Community Celebrates Opening of BART to Antioch Extension

By Brenda Kahn

[This post is adapted from a web story on MTC's site.]

A ribbon-cutting celebration was held Friday, May 26, for BART’s newest addition, the BART to Antioch extension.

Elected officials and BART representatives joined hundreds of community members for the ceremony outside of the new Antioch Station, one day before the official start of the clean, modern and fast service, which relies on Diesel Multiple Units, or DMU train cars. After the ceremony, guests were treated to free rides on the new line. 

“East County residents now have an environmentally friendly, comfortable and state-of-the-art commute option,” said BART Director Joel Keller, who serves East Contra Costa County and is among the local leaders who were instrumental in getting the extension built. “The BART to Antioch extension will carry as many people as an additional lane of Highway 4 and will reduce vehicle miles traveled by 99 million per year.” The extension is predicted to reduce greenhouse gas emissions by 260,000 pounds a day.

The service between the Pittsburg/Bay Point Station and Antioch is 10 miles long and adds two new stations, the Pittsburg Center Station and the Antioch Station.

This marks the first time BART is using DMU technology. It meets the U.S. government’s strictest emissions standards and runs on renewable diesel, an advanced biofuel produced from bio-based sources such as vegetable oil. The DMUs run on their own tracks in the median of State Route 4 and connect with the existing BART system at a transfer platform one-third of a mile east of the Pittsburg/Bay Point Station. At the Transfer Platform, riders simply exit one train and walk across the platform to board the other train.

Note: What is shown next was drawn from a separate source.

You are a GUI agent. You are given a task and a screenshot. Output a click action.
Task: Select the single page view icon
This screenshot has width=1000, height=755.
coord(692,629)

“Today is a great day for commuters in eastern Contra Costa County. Now, they have a choice to zip down Highway 4 moving at speeds up to 75 miles per hour on BART,” BART General Manager Grace Crunican said.

Also appearing at the event were MTC Commissioner and Contra Costa Supervisor Federal Glover, a longtime major champion of the project, and MTC Executive Director Steve Heminger. MTC provided $271 million in bridge tolls for the project, which amounts to over half the $525 million cost. Thanks to the innovative technology, the extension came in at about half of the $1 billion cost estimated for extending BART’s traditional electric-powered system.

The extension will be able to carry an estimated 2,400 people in each direction, per hour, during rush hours.

Service officially began Saturday, May 26th with the first train departing Antioch at 5:43am.